Reading passage ::
________

On 15/05/2019 16:33, Vladislav Shpilevoy wrote:
> Static allocator gives memory blocks from cyclic BSS memory
> block of 3 pages 4096 bytes each. It is much faster than
> malloc, when a temporary buffer is needed.
>
> This commit exposes the allocator to Lua, which suffers from
> lack of ability to pass values by pointers into FFI functions,
> nor has a stack to allocate small buffers like 'char[256]'.
> Also these allocations complicate and slow down GC job.
>
> Static allocator solves most of these problems provindg a way to
> swiftly allocate temporary memory blocks. Besides, for the most
> annoying problem with ffi.new(<type>[1]) the buffer module now
> exposes a statically allocated array of scalar values able to fit
> any 'int', 'char', 'size_t' ... and ready at hand.
>
> A simple micro benchmark showed, that ffi.new() vs
> buffer.static_alloc() is ~100 times slower, even on small
> allocations of 1Kb, and ~1.5 times slower on tiny allocations
> of 10 bytes. The results do not account GC. It is remarkable,
> buffer.static_alloc() speed does not depend on size, while
> ffi.new() strongly depends.
>
> The commit is motivated by one another place where
> ffi.new('int[1]') appeared, in SWIM module, to obtain payload
> size as an out parameter of a C function.
> ---
> Branch: https://github.com/tarantool/tarantool/tree/gerold103/static-allocator-lua
>
> extra/exports | 2 ++
> src/CMakeLists.txt | 1 +
> src/box/lua/schema.lua | 3 +-
> src/lua/buffer.c | 42 +++++++++++++++++++++++++++
> src/lua/buffer.lua | 61 ++++++++++++++++++++++++++++++++++++++++
> src/lua/crypto.lua | 22 +++++++--------
> src/lua/digest.lua | 7 +++--
> src/lua/fio.lua | 3 +-
> src/lua/init.c | 2 +-
> src/lua/msgpackffi.lua | 50 +++++++++++++-------------------
> src/lua/socket.lua | 36 ++++++++++++++----------
> src/lua/string.lua | 10 ++++---
> src/lua/uri.lua | 7 +++--
> src/lua/uuid.lua | 9 +++---
> test/app/buffer.result | 53 ++++++++++++++++++++++++++++++++++
> test/app/buffer.test.lua | 23 +++++++++++++++
> 16 files changed, 256 insertions(+), 75 deletions(-)

________

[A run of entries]
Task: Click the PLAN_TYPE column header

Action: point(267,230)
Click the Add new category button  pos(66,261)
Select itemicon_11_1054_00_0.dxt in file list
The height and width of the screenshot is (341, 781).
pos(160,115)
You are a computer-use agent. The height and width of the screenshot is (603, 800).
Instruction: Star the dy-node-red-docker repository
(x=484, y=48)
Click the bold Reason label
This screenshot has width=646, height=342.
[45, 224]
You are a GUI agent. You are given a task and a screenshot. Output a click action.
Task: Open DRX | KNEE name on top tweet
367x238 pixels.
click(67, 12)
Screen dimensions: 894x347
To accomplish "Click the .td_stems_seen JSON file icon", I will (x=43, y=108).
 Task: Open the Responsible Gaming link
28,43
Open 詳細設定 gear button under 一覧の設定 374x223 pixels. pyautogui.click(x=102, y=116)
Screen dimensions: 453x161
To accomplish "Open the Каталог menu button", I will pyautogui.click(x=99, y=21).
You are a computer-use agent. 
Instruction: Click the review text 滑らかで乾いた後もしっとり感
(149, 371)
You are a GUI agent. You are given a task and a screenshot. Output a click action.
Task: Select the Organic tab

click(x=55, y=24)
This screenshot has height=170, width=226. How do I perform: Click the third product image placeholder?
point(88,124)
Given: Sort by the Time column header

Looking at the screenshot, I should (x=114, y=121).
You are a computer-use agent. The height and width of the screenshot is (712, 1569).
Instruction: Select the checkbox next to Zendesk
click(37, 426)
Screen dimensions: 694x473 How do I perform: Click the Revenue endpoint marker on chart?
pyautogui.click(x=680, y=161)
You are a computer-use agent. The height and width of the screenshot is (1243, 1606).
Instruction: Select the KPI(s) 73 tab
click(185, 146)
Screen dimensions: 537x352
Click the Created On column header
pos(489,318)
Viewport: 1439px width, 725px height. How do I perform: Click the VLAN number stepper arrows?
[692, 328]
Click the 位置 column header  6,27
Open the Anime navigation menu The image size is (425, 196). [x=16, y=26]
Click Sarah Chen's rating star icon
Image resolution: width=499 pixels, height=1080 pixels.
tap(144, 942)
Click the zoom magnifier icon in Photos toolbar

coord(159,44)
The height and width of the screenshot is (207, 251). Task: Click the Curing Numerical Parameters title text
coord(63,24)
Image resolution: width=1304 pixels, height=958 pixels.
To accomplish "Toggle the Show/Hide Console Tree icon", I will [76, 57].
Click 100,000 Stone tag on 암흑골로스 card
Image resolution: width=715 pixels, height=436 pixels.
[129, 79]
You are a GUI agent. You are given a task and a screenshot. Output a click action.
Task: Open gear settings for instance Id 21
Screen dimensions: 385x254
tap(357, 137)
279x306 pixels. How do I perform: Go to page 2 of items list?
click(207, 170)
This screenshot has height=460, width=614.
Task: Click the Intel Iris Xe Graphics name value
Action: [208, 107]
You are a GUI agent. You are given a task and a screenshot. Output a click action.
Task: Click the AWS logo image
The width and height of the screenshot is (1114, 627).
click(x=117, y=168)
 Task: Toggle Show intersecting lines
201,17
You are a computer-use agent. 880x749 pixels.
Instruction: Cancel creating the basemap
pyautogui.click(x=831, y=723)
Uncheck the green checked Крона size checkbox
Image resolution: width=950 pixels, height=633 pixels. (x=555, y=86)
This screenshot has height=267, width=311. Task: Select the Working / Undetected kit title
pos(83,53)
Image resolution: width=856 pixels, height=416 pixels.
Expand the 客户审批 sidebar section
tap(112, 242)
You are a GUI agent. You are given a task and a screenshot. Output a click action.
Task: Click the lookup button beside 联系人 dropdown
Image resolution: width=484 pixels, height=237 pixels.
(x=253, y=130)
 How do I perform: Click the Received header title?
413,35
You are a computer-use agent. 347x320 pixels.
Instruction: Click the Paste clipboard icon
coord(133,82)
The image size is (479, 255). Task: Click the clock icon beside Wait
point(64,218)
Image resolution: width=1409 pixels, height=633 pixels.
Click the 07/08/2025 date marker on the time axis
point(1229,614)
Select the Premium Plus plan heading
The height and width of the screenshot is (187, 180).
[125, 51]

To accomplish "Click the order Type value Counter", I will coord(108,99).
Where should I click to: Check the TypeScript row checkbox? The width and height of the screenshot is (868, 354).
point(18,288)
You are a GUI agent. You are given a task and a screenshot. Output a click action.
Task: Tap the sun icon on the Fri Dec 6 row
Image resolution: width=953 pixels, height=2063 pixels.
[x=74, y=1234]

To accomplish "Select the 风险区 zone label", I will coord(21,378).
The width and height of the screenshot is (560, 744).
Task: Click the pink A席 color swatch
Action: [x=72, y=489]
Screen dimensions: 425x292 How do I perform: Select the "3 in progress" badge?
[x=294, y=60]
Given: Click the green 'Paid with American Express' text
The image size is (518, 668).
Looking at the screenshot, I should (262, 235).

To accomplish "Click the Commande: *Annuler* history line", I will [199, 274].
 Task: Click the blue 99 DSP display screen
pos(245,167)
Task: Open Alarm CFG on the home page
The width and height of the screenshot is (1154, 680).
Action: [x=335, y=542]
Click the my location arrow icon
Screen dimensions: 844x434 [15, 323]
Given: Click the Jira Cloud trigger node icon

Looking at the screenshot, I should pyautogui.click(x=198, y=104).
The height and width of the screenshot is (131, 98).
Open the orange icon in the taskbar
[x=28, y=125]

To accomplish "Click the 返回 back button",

________

Task 1 :: In the static allocator message, how large is the cyclic BSS memory block that the allocator takes memory from?
Task 2 :: Retype the entries, starting at the first line of the entries and ending at the line that contains "(x=484, y=48)".

Written response 1 :: Three pages of 4096 bytes each.

Written response 2 ::
Task: Click the PLAN_TYPE column header

Action: point(267,230)
Click the Add new category button  pos(66,261)
Select itemicon_11_1054_00_0.dxt in file list
The height and width of the screenshot is (341, 781).
pos(160,115)
You are a computer-use agent. The height and width of the screenshot is (603, 800).
Instruction: Star the dy-node-red-docker repository
(x=484, y=48)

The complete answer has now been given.